A month after Congress approved a five-year extension to the National Flood Insurance Program, Hurricane Isaac is barreling towards the Gulf Coast, threatening $36 billion in residential property, according to CoreLogic.
The real estate data firm says Isaac’s risk zone places approximately 269,000 homes in the storm’s direct path.
At-risk areas include regions south of, and including, New Orleans and anywhere on the Gulf Coast from Biloxi, Miss. to Ft. Walton, Fla.
Hurricane Katrina hit seven years earlier, and the National Flood Insurance Program is still reeling from an onslaught of claims from Hurricane Irene last August.
The NFIP, which is tied to the Federal Emergency Management Agency, paid $1.3 billion to cover 43,410 claims from Irene last year. Comparatively, NFIP paid $16.2 billion in claims to cover floods caused by Hurricane Katrina in 2005.
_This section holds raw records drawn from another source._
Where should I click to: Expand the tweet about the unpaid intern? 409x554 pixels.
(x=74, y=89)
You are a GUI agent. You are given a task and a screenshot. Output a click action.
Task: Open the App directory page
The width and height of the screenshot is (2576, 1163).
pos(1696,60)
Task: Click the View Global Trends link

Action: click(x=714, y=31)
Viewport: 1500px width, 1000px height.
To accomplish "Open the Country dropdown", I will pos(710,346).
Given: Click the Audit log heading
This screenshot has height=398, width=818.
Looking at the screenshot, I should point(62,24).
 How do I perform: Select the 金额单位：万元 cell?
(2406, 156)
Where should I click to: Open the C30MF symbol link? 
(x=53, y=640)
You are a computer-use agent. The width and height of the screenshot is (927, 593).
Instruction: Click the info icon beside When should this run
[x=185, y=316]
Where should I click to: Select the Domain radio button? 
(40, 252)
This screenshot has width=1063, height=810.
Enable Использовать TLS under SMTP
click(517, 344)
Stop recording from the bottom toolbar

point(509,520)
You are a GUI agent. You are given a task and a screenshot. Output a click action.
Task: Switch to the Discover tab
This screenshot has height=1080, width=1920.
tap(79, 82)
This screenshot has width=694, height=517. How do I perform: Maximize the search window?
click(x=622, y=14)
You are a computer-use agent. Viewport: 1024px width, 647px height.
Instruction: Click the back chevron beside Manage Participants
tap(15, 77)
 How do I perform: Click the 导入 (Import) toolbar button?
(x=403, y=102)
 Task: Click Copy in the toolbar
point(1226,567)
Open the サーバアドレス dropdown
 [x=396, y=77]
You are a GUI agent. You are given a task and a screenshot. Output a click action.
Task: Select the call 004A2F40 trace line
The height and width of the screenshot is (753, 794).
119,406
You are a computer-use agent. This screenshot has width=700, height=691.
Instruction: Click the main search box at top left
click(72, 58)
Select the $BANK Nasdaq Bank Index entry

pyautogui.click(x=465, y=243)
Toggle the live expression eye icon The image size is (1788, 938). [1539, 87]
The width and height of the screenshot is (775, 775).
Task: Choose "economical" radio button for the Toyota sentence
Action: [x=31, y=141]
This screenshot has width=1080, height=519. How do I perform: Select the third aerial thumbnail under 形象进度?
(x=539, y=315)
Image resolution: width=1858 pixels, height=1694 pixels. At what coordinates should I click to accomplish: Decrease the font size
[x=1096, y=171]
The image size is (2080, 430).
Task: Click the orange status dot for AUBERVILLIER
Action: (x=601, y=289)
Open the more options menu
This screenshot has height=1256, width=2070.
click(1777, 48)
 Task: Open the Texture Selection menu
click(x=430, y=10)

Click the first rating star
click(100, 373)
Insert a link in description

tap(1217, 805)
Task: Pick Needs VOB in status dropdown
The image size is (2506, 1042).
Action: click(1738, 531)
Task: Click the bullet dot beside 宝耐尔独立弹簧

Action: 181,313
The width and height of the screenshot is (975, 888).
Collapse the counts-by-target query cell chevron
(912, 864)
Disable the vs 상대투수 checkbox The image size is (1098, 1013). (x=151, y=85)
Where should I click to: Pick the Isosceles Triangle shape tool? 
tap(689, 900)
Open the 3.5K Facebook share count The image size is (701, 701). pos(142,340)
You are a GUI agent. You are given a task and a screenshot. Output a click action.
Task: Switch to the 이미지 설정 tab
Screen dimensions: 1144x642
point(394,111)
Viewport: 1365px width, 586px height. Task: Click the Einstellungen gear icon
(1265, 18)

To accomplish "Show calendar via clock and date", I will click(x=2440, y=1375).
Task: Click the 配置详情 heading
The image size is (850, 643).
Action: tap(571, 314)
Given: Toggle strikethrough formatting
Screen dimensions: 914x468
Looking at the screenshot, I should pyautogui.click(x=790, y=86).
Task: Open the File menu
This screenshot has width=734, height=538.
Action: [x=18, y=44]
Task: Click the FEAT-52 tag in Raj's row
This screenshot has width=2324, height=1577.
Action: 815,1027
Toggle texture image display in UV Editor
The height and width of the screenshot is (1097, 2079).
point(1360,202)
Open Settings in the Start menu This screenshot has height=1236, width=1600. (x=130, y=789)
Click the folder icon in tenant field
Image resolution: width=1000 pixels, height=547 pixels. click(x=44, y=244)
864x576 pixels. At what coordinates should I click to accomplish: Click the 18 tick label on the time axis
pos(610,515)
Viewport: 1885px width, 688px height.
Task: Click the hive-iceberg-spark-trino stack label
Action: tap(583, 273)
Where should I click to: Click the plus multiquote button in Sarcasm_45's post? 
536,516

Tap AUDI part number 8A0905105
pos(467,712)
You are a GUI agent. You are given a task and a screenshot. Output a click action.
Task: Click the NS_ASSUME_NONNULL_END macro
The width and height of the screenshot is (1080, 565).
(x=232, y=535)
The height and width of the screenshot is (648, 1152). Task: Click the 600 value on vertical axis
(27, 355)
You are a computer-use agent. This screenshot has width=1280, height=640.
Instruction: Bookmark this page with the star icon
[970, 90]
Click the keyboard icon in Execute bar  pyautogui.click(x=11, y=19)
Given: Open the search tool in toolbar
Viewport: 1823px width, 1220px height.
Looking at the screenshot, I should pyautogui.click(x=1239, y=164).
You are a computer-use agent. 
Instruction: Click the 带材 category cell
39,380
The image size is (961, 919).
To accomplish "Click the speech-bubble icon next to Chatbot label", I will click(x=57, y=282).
Despite community advocacy groups, like SmarterSafer.org, lauding the five-year extension of the federal flood insurance program, reforms are still needed with the program remaining $18 billion in debt.
SmarterSafer estimates the federal flood insurance program covers 5.6 million homes and maintains a total risk exposure of $1.25 trillion. The advocacy group has been calling for long-term NFIP reform to ensure the program survives and remains fiscally solvent.